[The task] Output exactly, please, the lines of the records below from the one containing "August 2016 (44, 1786)" through the final line.

Saved entries:
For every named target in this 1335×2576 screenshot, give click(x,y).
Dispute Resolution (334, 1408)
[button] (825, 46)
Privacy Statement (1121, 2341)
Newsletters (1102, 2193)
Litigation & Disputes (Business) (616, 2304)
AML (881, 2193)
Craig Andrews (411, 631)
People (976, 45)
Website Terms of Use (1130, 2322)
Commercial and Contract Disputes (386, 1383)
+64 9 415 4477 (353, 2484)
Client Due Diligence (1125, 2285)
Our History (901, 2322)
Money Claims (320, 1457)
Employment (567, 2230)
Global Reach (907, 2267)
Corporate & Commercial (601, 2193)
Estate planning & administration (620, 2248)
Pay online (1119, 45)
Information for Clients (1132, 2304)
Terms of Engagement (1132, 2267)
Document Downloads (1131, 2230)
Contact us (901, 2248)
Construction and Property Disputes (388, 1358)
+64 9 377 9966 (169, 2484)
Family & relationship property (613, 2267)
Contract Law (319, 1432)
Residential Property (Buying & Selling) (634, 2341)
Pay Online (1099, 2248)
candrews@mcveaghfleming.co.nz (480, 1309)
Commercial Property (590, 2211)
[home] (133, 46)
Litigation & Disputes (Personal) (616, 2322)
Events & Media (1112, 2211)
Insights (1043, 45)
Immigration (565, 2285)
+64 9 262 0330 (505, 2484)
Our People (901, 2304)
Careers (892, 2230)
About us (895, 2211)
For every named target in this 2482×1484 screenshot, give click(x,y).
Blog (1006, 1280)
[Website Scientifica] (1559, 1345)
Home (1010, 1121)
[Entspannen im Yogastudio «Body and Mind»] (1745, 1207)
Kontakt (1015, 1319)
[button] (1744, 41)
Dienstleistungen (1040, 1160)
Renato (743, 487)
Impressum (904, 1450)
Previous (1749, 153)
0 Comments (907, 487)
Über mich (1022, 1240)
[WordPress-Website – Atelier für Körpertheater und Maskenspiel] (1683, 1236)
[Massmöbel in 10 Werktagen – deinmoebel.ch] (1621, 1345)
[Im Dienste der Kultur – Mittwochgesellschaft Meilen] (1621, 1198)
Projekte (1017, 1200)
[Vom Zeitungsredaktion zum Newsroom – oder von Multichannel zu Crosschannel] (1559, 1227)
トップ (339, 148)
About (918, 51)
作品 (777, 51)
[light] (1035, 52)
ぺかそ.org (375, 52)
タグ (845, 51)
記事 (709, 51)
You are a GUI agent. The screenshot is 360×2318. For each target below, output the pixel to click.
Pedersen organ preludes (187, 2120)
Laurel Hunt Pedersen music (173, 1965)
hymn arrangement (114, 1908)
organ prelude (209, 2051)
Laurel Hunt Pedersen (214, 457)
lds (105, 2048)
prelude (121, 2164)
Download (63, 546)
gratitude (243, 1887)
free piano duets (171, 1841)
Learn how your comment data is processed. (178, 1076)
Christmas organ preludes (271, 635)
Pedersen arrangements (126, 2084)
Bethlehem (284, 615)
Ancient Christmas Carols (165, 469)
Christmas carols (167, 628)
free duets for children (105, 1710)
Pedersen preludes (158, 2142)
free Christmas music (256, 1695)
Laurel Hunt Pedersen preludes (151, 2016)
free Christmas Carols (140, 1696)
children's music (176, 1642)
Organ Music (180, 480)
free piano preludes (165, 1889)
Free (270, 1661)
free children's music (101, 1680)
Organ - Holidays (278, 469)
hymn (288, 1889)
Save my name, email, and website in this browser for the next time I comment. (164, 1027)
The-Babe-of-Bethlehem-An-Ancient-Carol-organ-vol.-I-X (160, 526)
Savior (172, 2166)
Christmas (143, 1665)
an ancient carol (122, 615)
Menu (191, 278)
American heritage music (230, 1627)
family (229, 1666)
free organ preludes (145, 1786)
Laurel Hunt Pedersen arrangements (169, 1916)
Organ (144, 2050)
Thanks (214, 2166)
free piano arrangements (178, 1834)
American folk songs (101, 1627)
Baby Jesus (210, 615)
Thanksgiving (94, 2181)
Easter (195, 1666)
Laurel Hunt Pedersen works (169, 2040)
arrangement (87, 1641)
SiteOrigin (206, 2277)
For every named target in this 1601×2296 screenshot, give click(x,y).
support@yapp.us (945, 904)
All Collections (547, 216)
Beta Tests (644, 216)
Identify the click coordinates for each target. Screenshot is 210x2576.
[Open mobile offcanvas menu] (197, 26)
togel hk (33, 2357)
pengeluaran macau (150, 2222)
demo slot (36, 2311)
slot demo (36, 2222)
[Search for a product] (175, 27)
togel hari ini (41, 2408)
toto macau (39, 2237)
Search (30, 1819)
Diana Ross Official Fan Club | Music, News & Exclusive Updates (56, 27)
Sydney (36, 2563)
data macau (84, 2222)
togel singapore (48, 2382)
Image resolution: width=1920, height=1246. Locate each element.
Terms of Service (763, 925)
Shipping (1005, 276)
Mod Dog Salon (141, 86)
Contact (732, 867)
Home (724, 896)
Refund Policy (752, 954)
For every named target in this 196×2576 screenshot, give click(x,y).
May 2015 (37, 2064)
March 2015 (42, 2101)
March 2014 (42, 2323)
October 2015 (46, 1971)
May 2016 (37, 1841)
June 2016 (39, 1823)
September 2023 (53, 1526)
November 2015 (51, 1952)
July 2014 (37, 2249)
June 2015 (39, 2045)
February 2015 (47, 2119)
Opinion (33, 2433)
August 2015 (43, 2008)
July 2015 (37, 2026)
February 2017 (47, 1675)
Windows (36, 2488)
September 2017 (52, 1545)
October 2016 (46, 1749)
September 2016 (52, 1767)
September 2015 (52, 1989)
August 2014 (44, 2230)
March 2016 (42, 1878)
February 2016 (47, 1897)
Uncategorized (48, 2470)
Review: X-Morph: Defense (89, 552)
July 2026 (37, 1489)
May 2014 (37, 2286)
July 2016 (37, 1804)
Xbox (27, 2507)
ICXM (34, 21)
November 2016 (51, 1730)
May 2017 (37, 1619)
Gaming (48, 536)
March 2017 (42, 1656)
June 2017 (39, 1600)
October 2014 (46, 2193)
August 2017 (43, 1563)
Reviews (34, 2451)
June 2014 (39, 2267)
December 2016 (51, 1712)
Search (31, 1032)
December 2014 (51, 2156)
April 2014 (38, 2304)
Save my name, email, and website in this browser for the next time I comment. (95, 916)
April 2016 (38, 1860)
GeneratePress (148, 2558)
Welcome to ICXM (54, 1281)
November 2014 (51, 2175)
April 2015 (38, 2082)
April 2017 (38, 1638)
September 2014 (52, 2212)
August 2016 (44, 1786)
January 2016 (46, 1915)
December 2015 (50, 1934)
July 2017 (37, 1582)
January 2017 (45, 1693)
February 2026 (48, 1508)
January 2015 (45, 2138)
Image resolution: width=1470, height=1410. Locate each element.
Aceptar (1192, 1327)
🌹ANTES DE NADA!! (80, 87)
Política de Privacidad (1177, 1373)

[Your solution]
August 2016 (44, 1786)
January 2016 (46, 1915)
December 2015 (50, 1934)
July 2017 (37, 1582)
January 2017 (45, 1693)
February 2026 (48, 1508)
January 2015 (45, 2138)
Image resolution: width=1470, height=1410. Locate each element.
Aceptar (1192, 1327)
🌹ANTES DE NADA!! (80, 87)
Política de Privacidad (1177, 1373)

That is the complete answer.